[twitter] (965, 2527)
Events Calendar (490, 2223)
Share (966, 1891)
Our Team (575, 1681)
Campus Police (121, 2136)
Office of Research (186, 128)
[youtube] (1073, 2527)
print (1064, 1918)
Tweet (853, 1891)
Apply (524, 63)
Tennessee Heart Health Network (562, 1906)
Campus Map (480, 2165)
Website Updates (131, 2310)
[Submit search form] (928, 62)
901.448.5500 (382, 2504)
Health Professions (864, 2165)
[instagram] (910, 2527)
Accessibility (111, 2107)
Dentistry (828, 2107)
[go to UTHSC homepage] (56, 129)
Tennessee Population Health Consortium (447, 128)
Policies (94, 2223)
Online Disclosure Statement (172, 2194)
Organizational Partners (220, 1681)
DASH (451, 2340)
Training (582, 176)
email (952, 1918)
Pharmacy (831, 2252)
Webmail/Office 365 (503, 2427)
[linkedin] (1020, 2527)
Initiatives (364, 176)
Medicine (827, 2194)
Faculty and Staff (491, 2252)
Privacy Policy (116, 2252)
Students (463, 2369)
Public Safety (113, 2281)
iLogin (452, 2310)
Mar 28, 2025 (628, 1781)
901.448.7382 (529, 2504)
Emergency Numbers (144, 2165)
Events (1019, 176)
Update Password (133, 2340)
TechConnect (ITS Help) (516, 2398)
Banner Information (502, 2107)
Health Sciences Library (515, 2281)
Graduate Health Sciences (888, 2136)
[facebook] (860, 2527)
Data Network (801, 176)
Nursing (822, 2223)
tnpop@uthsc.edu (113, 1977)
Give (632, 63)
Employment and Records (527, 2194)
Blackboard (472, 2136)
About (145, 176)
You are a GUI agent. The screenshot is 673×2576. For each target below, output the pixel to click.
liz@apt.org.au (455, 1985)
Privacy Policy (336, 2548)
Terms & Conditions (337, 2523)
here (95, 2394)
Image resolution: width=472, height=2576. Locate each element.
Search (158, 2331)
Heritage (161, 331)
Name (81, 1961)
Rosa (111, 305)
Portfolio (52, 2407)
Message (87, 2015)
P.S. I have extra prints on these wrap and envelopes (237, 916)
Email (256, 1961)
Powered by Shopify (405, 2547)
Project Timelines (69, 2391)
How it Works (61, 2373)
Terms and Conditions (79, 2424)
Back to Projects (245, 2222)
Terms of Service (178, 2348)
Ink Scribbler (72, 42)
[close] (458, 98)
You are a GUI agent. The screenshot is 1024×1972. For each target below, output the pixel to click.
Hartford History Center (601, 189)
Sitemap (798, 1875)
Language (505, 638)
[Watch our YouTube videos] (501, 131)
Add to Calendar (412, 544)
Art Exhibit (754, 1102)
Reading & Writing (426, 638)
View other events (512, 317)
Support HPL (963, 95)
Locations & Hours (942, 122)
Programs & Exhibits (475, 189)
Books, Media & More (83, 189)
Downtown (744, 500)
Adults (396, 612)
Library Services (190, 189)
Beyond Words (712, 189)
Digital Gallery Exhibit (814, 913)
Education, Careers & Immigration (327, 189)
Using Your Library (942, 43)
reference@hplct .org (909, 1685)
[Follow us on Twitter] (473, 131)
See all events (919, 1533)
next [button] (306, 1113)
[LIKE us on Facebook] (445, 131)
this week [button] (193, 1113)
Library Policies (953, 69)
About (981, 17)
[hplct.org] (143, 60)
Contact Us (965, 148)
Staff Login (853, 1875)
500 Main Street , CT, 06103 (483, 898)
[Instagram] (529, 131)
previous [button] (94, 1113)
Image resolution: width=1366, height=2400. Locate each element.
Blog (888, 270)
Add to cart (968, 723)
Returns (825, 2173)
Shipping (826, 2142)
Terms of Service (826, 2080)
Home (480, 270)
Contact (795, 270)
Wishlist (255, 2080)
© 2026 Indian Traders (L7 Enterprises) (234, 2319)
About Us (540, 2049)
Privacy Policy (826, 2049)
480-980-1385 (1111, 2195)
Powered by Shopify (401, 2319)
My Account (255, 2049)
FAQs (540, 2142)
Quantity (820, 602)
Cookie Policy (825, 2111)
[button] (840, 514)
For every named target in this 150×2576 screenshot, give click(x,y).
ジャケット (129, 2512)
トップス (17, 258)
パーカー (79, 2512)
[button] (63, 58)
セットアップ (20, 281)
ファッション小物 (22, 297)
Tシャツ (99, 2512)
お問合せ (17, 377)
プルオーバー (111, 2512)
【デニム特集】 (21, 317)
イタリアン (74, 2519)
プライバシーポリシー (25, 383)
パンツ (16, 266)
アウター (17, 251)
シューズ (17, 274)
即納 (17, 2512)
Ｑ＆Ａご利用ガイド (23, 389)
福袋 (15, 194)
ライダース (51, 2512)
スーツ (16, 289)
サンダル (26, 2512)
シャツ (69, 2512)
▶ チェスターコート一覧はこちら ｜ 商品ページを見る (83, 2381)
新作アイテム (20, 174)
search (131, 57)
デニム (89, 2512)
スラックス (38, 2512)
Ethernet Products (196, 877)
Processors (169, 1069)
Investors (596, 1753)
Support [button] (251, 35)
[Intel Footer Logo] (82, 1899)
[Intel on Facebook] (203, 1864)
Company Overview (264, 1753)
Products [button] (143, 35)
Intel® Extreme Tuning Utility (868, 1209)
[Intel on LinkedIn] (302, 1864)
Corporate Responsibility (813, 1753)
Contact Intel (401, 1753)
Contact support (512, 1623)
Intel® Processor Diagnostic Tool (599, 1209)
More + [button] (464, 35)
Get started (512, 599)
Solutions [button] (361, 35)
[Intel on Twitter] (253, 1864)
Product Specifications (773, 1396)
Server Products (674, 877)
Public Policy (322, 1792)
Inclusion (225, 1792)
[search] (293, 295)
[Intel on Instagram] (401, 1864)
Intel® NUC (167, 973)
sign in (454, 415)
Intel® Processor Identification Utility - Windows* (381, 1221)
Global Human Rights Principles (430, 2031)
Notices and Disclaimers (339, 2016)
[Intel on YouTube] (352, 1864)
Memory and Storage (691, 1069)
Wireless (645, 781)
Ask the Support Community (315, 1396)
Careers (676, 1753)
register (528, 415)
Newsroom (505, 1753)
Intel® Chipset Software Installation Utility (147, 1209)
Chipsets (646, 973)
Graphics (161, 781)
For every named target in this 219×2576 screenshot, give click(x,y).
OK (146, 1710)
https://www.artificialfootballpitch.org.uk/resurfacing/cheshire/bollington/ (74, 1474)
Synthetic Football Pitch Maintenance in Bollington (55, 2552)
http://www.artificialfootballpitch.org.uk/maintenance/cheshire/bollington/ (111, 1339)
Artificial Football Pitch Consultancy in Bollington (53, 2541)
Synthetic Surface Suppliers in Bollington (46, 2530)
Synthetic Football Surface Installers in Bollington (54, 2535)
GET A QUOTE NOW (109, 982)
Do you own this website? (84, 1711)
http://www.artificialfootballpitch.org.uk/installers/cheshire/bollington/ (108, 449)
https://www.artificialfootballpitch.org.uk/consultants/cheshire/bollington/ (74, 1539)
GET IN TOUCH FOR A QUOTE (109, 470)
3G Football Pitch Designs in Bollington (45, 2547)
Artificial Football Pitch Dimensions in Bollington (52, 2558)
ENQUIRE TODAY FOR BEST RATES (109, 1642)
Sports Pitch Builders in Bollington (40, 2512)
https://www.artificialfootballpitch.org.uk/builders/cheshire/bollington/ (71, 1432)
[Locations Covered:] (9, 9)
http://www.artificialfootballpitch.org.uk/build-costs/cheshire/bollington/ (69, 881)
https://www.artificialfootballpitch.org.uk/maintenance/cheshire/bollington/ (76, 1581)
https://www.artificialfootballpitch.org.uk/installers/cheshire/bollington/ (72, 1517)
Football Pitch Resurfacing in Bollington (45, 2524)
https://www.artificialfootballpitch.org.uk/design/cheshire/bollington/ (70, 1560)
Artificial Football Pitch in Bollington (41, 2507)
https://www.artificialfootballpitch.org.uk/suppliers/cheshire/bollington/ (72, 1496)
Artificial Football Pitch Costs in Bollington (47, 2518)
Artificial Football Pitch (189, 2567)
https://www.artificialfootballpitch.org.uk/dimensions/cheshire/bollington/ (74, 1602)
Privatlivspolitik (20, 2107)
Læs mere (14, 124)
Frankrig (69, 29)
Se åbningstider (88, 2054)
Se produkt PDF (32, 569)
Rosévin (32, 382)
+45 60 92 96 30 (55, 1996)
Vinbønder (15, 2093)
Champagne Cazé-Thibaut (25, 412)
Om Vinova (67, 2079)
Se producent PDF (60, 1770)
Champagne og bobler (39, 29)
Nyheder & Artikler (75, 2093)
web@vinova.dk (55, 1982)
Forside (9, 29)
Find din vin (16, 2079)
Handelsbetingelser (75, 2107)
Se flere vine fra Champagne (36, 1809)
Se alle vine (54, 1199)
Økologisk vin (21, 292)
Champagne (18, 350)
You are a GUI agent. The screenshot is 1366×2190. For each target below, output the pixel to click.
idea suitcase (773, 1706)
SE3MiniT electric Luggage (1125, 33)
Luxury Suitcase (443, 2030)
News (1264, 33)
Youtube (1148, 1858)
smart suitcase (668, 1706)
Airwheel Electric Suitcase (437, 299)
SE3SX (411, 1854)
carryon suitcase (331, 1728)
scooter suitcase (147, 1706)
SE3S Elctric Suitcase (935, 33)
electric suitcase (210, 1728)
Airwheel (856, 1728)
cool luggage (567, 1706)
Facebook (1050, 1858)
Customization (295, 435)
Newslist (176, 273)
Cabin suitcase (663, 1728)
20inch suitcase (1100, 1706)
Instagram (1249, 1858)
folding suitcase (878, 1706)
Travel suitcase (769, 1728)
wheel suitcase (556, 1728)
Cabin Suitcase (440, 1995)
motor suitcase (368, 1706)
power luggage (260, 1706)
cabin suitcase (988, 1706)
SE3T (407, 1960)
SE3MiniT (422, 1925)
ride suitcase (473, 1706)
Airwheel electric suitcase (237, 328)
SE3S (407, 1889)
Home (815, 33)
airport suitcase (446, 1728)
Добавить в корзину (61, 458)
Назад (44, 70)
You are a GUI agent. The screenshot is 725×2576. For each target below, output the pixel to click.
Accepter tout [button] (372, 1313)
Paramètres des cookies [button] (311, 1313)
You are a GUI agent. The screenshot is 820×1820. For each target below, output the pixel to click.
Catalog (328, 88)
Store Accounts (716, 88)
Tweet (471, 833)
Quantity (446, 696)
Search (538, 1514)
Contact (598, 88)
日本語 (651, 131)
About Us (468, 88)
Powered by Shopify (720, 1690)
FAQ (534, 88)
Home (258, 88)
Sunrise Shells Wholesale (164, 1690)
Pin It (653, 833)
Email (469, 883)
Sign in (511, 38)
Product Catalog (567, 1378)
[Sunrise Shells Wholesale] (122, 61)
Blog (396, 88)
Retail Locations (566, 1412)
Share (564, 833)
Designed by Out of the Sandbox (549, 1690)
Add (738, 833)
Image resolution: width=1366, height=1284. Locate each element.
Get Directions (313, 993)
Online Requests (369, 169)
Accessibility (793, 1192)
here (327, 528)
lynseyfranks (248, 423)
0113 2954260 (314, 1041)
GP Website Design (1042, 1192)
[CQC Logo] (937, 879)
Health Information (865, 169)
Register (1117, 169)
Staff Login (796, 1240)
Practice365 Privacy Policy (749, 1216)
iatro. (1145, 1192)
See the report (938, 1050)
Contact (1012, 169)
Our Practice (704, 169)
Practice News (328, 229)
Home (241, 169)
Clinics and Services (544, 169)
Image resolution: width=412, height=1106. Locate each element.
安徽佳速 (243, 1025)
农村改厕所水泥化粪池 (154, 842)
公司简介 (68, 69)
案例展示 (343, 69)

....

**Your task:** Set down again, word for word, the stretch of records from the line with "[Intel on YouTube] (352, 1864)" to the line with "Do you own this website? (84, 1711)", both of those lines included.

**Result of this exercise:**
[Intel on YouTube] (352, 1864)
Memory and Storage (691, 1069)
Wireless (645, 781)
Ask the Support Community (315, 1396)
Careers (676, 1753)
register (528, 415)
Newsroom (505, 1753)
Intel® Chipset Software Installation Utility (147, 1209)
Chipsets (646, 973)
Graphics (161, 781)
For every named target in this 219×2576 screenshot, give click(x,y).
OK (146, 1710)
https://www.artificialfootballpitch.org.uk/resurfacing/cheshire/bollington/ (74, 1474)
Synthetic Football Pitch Maintenance in Bollington (55, 2552)
http://www.artificialfootballpitch.org.uk/maintenance/cheshire/bollington/ (111, 1339)
Artificial Football Pitch Consultancy in Bollington (53, 2541)
Synthetic Surface Suppliers in Bollington (46, 2530)
Synthetic Football Surface Installers in Bollington (54, 2535)
GET A QUOTE NOW (109, 982)
Do you own this website? (84, 1711)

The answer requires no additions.